WHAT IS BEING ASKED: Please format everything from the line containing "Task: Click the 参悟值 2100 counter" down to the last of the lines as a JSON list of strings, one string per line, leaving out blank lines.

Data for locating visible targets
-- begin --
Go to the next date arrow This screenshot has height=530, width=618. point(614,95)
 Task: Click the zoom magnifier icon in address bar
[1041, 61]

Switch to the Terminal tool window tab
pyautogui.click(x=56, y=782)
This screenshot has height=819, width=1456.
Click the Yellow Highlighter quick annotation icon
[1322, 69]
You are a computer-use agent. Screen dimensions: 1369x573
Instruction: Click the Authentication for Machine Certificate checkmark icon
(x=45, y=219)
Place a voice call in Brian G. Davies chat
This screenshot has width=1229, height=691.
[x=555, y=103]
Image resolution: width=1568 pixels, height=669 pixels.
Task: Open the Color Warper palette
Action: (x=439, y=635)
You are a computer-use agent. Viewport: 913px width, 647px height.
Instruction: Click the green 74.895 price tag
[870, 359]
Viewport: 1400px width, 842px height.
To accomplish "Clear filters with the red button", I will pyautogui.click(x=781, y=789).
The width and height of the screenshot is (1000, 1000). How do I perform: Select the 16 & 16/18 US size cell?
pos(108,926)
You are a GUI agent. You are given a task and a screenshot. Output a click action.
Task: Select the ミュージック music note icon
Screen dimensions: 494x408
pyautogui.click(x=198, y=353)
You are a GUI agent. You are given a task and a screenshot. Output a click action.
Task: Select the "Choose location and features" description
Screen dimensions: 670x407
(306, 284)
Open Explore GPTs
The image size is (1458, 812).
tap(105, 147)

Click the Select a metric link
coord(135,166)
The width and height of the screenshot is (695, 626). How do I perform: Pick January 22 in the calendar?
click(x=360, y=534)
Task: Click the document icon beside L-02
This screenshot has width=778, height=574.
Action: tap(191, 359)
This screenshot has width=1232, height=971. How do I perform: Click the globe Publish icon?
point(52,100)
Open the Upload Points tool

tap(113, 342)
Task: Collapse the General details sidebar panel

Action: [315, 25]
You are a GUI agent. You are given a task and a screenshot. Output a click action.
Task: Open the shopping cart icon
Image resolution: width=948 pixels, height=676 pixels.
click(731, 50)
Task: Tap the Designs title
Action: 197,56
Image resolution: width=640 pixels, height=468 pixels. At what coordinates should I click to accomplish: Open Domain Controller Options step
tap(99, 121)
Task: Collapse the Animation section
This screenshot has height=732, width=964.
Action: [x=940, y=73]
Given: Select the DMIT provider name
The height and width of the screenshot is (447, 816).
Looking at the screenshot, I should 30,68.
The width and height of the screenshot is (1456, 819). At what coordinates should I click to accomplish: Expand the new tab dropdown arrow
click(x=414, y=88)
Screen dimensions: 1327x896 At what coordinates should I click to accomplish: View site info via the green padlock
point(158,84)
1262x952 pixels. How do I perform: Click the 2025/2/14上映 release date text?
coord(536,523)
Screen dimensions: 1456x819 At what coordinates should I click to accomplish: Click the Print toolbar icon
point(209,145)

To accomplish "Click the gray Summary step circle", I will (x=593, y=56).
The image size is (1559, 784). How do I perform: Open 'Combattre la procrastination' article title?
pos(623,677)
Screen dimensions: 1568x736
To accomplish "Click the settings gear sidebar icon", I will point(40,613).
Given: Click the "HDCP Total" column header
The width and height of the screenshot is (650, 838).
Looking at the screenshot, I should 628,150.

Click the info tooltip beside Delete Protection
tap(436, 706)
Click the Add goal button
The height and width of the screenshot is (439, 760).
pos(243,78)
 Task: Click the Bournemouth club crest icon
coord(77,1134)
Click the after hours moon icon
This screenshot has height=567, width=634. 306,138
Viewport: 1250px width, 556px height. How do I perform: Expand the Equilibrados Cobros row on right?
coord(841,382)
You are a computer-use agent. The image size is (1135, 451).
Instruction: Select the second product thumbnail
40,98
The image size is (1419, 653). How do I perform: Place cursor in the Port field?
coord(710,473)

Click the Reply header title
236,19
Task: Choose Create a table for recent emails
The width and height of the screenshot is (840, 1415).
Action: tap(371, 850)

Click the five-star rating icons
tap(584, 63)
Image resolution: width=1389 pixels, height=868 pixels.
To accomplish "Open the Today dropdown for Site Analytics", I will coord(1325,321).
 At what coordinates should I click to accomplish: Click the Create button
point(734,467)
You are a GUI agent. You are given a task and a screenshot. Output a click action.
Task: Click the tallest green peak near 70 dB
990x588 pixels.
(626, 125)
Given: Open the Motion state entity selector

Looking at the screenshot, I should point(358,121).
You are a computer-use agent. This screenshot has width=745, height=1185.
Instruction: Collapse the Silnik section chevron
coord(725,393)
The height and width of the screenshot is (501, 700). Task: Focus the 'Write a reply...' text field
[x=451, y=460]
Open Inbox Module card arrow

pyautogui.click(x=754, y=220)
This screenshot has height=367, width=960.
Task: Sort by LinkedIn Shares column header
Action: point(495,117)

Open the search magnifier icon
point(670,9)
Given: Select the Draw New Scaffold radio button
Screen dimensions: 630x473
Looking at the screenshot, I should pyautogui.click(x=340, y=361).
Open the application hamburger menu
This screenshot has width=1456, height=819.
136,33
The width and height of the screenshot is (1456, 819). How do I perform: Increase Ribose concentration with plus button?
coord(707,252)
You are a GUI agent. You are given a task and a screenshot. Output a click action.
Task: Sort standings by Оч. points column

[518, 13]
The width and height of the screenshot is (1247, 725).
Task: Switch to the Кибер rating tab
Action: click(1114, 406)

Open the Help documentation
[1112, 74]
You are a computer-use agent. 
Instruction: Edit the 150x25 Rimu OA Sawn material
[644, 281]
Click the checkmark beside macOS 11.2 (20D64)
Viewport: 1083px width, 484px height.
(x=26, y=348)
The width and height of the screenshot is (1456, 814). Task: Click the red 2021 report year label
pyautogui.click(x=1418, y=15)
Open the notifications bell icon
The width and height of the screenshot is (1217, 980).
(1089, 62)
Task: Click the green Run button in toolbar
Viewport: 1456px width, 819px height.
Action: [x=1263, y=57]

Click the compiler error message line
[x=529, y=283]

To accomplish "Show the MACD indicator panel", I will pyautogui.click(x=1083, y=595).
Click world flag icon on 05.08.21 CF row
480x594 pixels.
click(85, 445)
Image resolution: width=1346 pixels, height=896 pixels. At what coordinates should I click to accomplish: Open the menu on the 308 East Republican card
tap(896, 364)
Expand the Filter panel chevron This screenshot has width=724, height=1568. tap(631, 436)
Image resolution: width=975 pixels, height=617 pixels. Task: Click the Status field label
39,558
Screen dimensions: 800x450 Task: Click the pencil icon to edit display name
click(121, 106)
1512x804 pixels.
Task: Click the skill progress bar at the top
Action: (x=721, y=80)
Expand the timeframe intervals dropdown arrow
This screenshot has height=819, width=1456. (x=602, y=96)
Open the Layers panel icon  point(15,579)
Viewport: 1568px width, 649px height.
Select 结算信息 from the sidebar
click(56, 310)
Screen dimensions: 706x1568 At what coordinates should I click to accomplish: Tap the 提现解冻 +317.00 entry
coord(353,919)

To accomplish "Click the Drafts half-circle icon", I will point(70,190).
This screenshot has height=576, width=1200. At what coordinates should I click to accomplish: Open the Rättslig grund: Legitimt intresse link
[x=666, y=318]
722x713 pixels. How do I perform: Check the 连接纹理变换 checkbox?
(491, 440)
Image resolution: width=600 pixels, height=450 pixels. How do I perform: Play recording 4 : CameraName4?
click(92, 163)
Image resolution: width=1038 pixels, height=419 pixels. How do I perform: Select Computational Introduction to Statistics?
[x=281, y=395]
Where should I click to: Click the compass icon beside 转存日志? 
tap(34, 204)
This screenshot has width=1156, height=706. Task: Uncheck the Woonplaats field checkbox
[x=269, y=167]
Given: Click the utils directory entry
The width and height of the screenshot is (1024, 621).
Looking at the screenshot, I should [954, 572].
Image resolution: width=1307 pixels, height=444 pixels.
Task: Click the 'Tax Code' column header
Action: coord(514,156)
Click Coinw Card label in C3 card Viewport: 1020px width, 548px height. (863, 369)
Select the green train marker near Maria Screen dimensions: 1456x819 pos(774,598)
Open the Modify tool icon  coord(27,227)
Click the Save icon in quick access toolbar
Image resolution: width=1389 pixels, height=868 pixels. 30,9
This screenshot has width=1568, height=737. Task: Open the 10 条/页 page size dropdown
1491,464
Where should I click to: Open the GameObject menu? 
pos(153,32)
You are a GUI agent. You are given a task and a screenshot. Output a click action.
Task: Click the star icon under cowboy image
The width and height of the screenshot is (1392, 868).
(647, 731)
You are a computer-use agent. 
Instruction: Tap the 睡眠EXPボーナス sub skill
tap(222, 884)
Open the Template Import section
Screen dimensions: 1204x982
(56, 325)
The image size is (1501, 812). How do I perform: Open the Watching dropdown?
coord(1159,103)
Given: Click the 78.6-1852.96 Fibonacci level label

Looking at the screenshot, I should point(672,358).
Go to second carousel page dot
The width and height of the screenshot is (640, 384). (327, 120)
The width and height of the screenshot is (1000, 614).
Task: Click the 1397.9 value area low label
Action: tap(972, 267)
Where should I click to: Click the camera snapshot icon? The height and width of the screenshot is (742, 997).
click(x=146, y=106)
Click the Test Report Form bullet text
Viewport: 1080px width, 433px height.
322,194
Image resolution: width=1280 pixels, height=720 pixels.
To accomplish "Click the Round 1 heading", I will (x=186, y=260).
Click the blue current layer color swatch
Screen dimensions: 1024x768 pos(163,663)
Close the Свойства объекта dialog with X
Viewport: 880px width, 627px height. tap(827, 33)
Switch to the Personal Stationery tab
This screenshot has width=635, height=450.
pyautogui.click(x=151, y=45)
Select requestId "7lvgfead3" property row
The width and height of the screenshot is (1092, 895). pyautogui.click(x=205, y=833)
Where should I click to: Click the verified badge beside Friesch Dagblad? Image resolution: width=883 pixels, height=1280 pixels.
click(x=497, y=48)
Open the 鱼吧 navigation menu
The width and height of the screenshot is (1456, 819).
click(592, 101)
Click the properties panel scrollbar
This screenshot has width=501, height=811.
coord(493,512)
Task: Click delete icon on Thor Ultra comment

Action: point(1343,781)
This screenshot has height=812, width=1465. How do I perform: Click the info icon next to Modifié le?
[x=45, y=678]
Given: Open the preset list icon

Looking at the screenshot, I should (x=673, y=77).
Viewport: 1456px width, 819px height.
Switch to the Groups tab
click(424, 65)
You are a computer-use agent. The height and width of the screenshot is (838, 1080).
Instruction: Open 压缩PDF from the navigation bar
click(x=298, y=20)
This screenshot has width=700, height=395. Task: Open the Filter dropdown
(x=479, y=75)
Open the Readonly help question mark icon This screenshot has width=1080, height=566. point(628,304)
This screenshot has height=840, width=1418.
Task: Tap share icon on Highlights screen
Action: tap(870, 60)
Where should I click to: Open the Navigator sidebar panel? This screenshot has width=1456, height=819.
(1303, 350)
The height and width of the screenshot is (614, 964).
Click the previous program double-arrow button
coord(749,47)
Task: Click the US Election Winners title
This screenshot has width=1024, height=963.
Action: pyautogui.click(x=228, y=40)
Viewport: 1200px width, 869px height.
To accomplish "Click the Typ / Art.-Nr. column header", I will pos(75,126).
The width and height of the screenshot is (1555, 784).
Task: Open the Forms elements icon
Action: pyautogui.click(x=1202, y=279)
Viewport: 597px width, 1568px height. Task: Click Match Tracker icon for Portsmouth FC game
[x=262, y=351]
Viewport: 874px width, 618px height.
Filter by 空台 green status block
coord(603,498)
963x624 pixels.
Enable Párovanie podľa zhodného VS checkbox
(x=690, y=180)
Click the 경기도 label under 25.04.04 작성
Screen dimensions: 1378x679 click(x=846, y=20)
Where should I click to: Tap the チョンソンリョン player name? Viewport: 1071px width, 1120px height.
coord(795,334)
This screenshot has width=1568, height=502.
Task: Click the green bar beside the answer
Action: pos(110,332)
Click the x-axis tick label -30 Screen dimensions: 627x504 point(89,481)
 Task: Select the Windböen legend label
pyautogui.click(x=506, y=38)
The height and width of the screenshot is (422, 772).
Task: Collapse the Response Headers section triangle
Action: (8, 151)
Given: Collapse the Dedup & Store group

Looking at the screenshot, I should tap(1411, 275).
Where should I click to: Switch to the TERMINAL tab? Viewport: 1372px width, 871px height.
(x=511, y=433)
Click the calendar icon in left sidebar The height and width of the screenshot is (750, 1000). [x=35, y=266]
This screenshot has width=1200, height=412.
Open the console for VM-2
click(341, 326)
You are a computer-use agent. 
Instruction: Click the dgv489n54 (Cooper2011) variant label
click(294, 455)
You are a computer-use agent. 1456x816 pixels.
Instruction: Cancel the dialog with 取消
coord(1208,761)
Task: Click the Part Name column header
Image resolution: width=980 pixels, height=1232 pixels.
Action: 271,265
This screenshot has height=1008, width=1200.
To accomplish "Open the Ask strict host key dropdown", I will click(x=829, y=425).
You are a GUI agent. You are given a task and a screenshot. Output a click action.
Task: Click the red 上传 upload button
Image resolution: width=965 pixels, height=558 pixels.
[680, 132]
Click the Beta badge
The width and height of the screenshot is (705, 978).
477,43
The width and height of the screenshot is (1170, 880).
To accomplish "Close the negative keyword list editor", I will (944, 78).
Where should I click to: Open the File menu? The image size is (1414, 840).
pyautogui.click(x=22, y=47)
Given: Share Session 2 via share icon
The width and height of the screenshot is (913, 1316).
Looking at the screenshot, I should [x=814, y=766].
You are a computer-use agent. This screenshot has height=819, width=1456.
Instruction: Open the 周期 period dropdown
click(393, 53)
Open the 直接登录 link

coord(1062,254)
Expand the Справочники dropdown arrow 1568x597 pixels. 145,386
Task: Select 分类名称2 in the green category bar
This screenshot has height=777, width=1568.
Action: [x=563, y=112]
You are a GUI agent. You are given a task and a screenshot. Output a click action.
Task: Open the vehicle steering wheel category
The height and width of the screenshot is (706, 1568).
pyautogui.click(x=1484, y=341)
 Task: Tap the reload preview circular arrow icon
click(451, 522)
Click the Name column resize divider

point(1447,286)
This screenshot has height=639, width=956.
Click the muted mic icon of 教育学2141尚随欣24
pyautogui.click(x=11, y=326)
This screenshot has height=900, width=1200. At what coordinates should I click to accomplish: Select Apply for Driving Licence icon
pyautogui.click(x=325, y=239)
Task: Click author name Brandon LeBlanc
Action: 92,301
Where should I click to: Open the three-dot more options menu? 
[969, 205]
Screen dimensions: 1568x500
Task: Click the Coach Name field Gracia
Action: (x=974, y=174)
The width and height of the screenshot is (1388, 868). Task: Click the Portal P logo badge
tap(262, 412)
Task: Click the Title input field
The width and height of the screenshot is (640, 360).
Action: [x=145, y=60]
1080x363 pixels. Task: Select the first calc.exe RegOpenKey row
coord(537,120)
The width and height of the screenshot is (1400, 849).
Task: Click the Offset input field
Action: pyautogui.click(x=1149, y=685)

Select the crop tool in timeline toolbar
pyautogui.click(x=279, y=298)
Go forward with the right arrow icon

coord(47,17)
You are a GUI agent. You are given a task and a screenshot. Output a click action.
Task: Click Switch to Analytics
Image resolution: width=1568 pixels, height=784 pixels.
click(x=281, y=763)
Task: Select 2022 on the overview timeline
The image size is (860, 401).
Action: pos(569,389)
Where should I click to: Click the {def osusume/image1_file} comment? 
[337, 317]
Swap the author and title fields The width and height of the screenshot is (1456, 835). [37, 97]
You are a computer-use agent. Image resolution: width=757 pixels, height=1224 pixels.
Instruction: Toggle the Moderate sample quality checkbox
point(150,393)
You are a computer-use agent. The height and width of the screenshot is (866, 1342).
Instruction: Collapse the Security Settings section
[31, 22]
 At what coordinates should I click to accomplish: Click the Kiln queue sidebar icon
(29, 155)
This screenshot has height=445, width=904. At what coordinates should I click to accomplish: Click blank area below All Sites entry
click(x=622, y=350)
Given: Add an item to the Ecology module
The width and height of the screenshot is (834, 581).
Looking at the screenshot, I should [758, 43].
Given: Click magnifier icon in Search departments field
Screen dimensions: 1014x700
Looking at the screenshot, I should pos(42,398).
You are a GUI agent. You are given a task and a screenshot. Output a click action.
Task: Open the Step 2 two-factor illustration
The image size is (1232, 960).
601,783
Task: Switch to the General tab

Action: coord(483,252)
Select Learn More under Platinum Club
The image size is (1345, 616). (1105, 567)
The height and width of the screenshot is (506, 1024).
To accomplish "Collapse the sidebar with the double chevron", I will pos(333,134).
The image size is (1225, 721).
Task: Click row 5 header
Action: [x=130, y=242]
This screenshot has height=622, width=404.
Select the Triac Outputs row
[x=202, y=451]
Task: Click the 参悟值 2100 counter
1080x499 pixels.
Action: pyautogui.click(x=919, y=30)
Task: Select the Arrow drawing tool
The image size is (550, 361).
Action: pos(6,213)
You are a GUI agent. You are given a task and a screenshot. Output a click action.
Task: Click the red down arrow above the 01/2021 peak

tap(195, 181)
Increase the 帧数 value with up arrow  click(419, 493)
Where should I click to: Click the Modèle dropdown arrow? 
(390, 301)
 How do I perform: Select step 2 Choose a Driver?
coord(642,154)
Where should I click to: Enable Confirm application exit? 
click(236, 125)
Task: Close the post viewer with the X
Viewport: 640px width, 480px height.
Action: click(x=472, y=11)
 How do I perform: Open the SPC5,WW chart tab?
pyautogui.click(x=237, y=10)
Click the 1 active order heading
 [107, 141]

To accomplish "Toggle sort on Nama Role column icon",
-- end --
EXERCISE SOLUTION:
[
  "Task: Click the 参悟值 2100 counter",
  "1080x499 pixels.",
  "Action: pyautogui.click(x=919, y=30)",
  "Task: Select the Arrow drawing tool",
  "The image size is (550, 361).",
  "Action: pos(6,213)",
  "You are a GUI agent. You are given a task and a screenshot. Output a click action.",
  "Task: Click the red down arrow above the 01/2021 peak",
  "tap(195, 181)",
  "Increase the 帧数 value with up arrow  click(419, 493)",
  "Where should I click to: Click the Modèle dropdown arrow? ",
  "(390, 301)",
  " How do I perform: Select step 2 Choose a Driver?",
  "coord(642,154)",
  "Where should I click to: Enable Confirm application exit? ",
  "click(236, 125)",
  "Task: Close the post viewer with the X",
  "Viewport: 640px width, 480px height.",
  "Action: click(x=472, y=11)",
  " How do I perform: Open the SPC5,WW chart tab?",
  "pyautogui.click(x=237, y=10)",
  "Click the 1 active order heading",
  " [107, 141]",
  "To accomplish \"Toggle sort on Nama Role column icon\","
]